WHAT THE TASK ASKS
Reproduce the passage of the forum post on coil hole size between "Since I have" and "a voltage cancellation.", inclusive.

SOURCE EXCERPT
_ _ _ _ _
Howdy out there in electron land,
The rule of thumb that I've seen a bunch of times on the board is that the hole in the coil should be about the same size as the magnet. Being the curious type, I wanted to see what happened to the waveform as I changed coil core size in relationship to the magnet size.
To generate the wave forms, I made three test coils. The hole in test coil A was half the width of the magnet. The hole for coil B was about the same size and test coil C had a hole 25% bigger than the magnet. The vertical legs of the coil (the effective part) all had three turns of 18 AWG magnet wire for all three coils.
Since I have only a two channel o'scope, I first compared coil A to coil B, with the following results:
Then I compared coil B and coil C with the following results:
I have superimposed the two waveforms for easy comparison. In the A vs B pic, the very short AC wave with the pronounced dip in the middle is the output from coil A, the little skinny coil. It's obvious that you really start losing efficiency when the magnet can cover both legs of the coil at the same time, causing a voltage cancellation.
_ _ _ _ _
DATA SHOWN
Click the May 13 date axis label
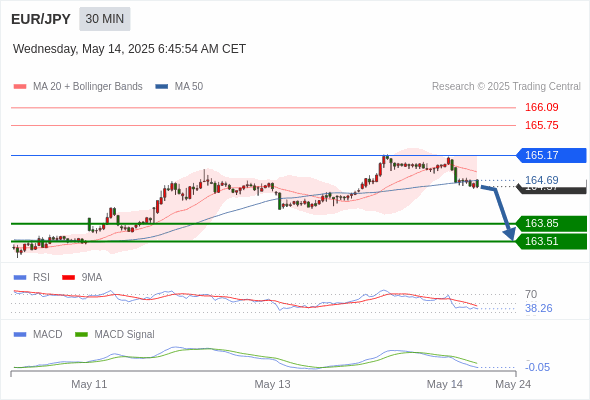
_ _ _ _ _
OUTPUT OF THE EXERCISE
Since I have only a two channel o'scope, I first compared coil A to coil B, with the following results:
Then I compared coil B and coil C with the following results:
I have superimposed the two waveforms for easy comparison. In the A vs B pic, the very short AC wave with the pronounced dip in the middle is the output from coil A, the little skinny coil. It's obvious that you really start losing efficiency when the magnet can cover both legs of the coil at the same time, causing a voltage cancellation.